Inny kwiatek z leśnej łączki to metody pracy na porębach. Opowiadano mi w schronisku na Prehybie, jak to pewnego letniego dnia poniżej schroniska pojawiły się kłęby dymu. Pewnie niejeden z Czytelników widział wypalanie gałęzi na porębach. Ze zgrozą patrzyłem często, jak w niebo strzelają kilkumetrowe płomienie, o dymie nie wspominając. Tym razem na stoku poniżej schroniska nie było jednego ogniska. Wypalano pas poręby o szerokości kilkudziesięciu metrów. Niszczono w ten sposób poszycie i ściółkę, pewnie w ogniu ginęły drobne zwierzęta. Pracownicy schroniska byli przekonani, że to pożar lasu, takie wrażenie miał też przygodny turysta, który widząc pas płomieni zaoferował pomoc pracownikom leśnym, gdyż sądził, że nie mogą opanować ognia – chciał z „komórki” dzwonić po straż pożarną. Ale „leśnicy” wybili mu to z głowy mówiąc: „Jak chcesz nam pan pomóc i idziesz do schroniska, to powiedz pan, żeby nam piwa tu przynieśli”. Ot, taka sobie sądecka scenka rodzajowa. Włos się jeży na głowie, kiedy się widzi i słyszy o takim zachowaniu i „pracy” w górskich lasach. Właściwie niczemu się nie dziwię, tylko zastanawiam się, gdzie jest i co robi personel leśnictw, pracownicy nadzoru i ci, którzy turyście zabraniają zejść ze znakowanego szlaku lub przenocować w namiocie.

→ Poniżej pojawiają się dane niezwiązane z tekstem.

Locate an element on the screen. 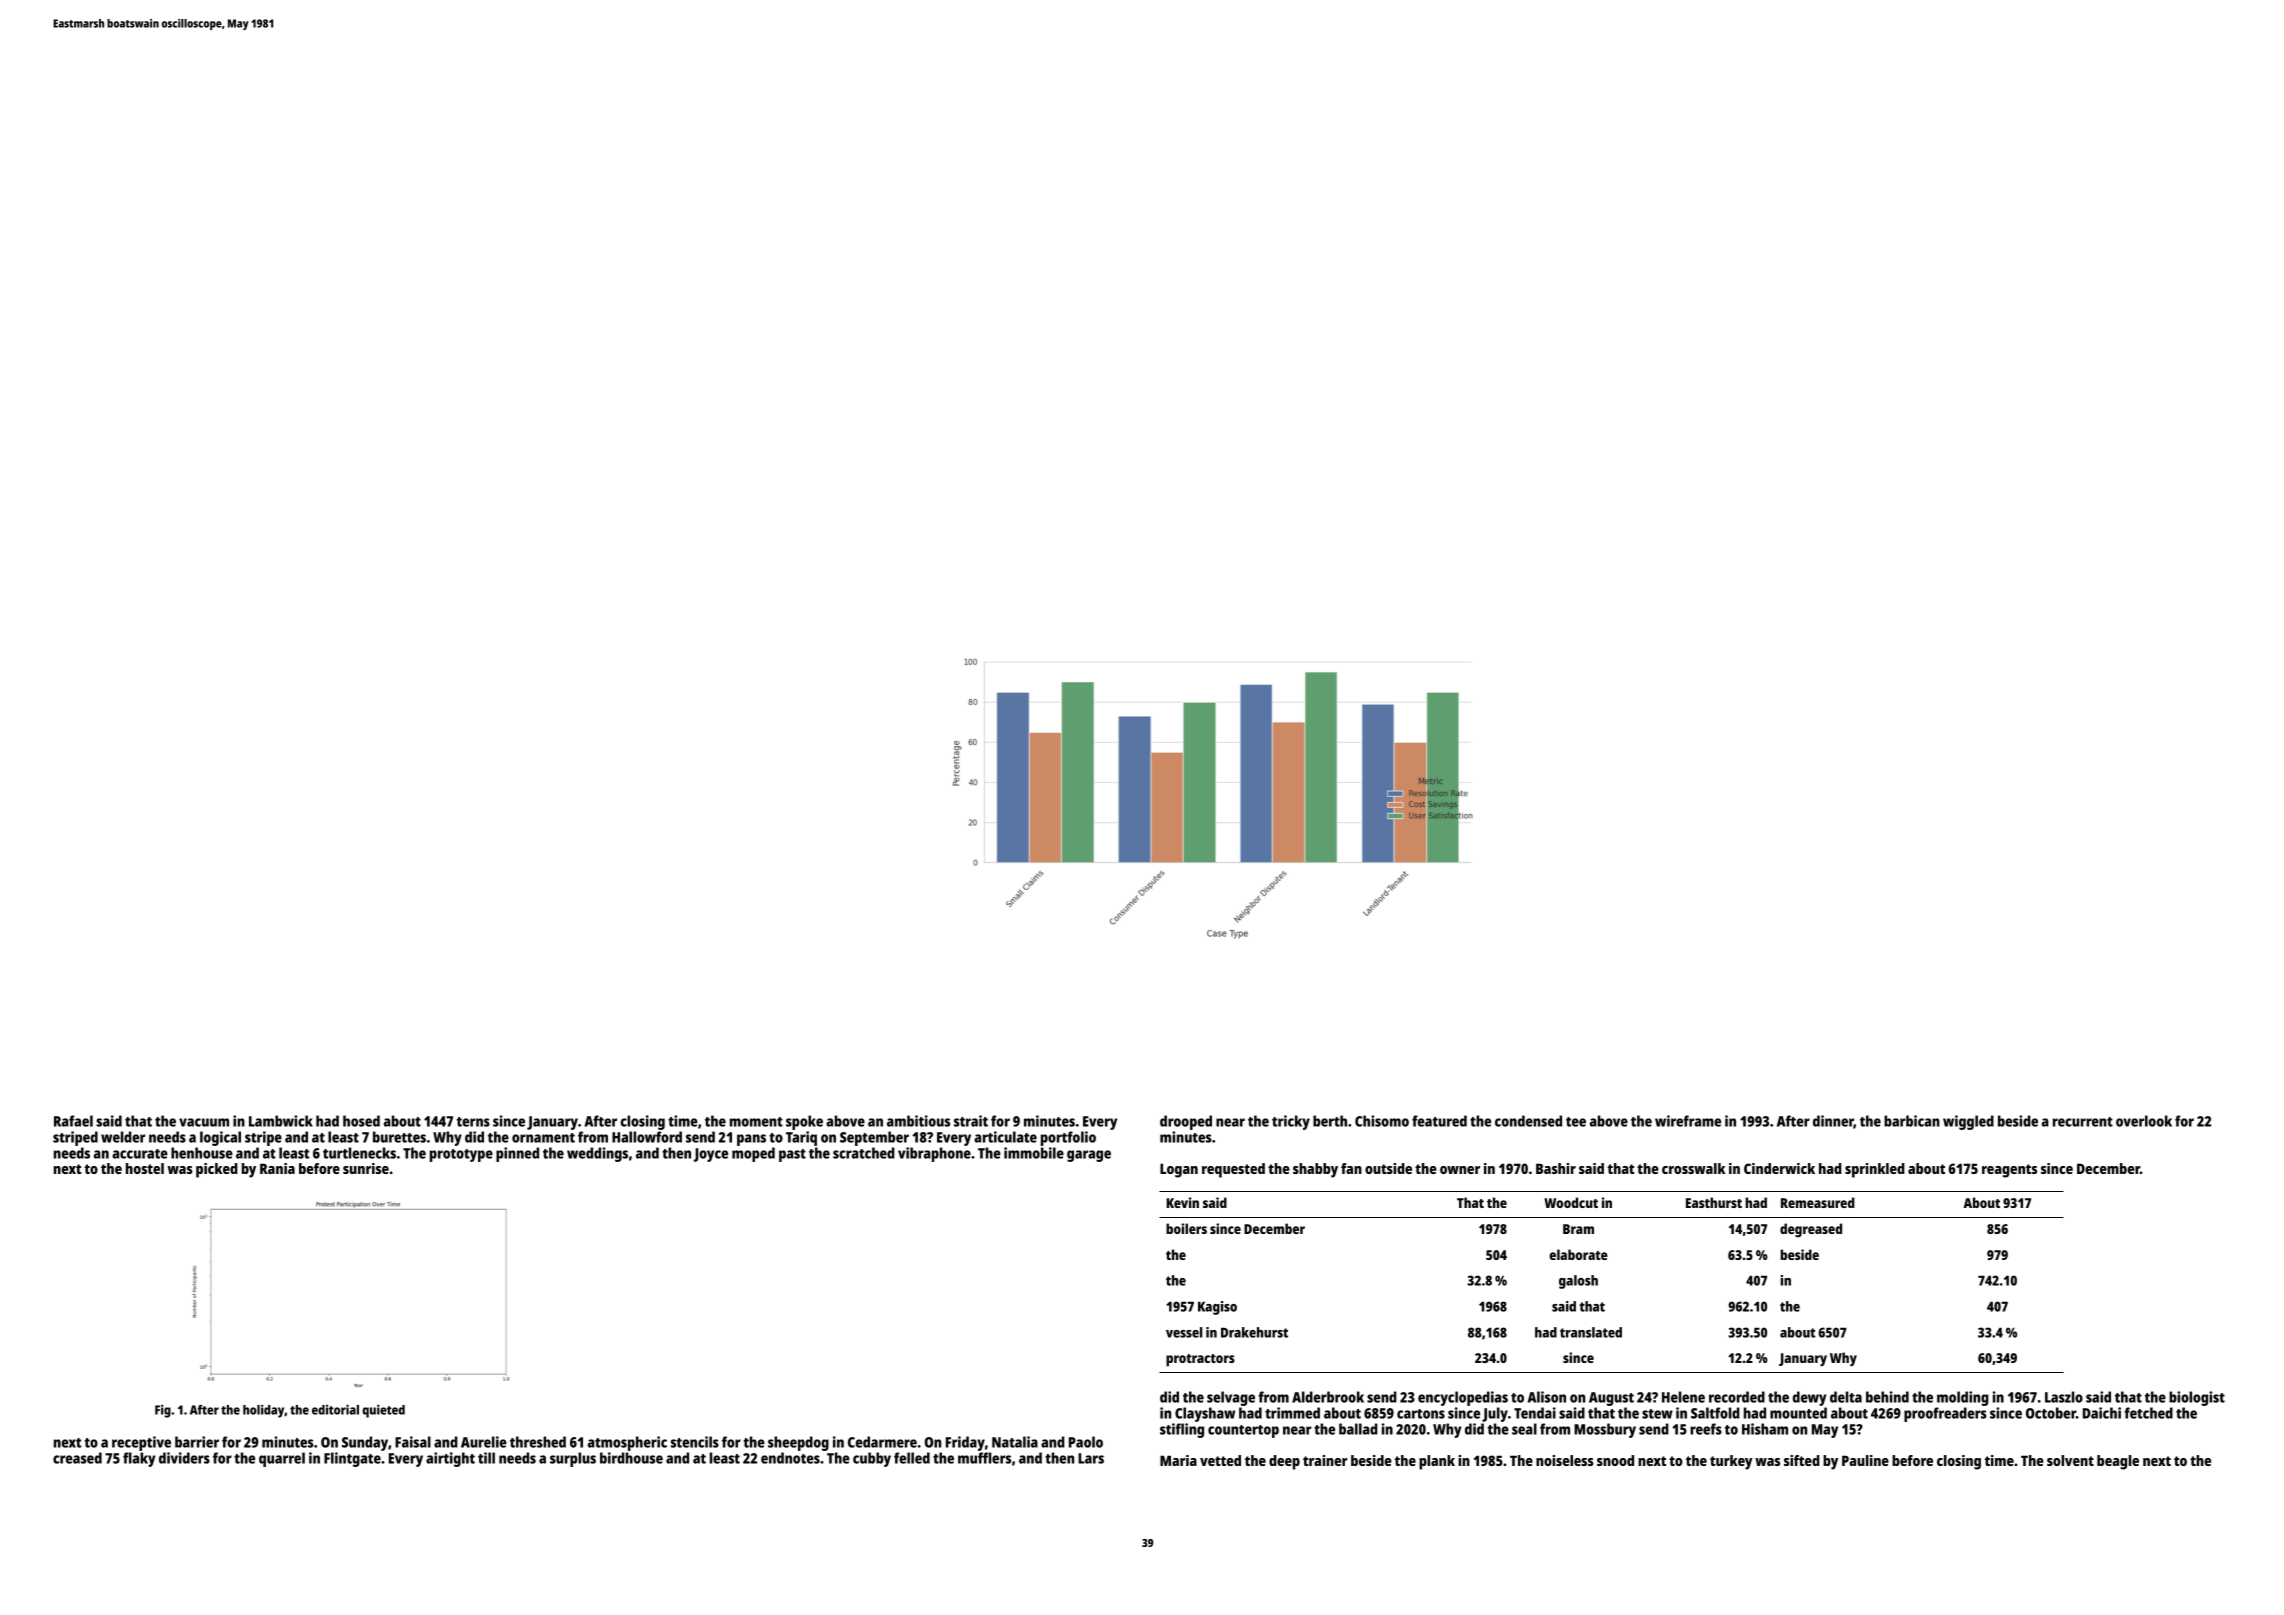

Już tylko jako żart przytoczę słowa premiera naszego rządu, który z okazji Dni Lasu napisał: „/.../ model polskiego leśnictwa sprawdził się /.../ Leśnictwo jest dziedziną, która funkcjonuje i rozwija się bez większych zakłóceń nie generując problemów gospodarczych i społecznych”. No cóż – pogratulować!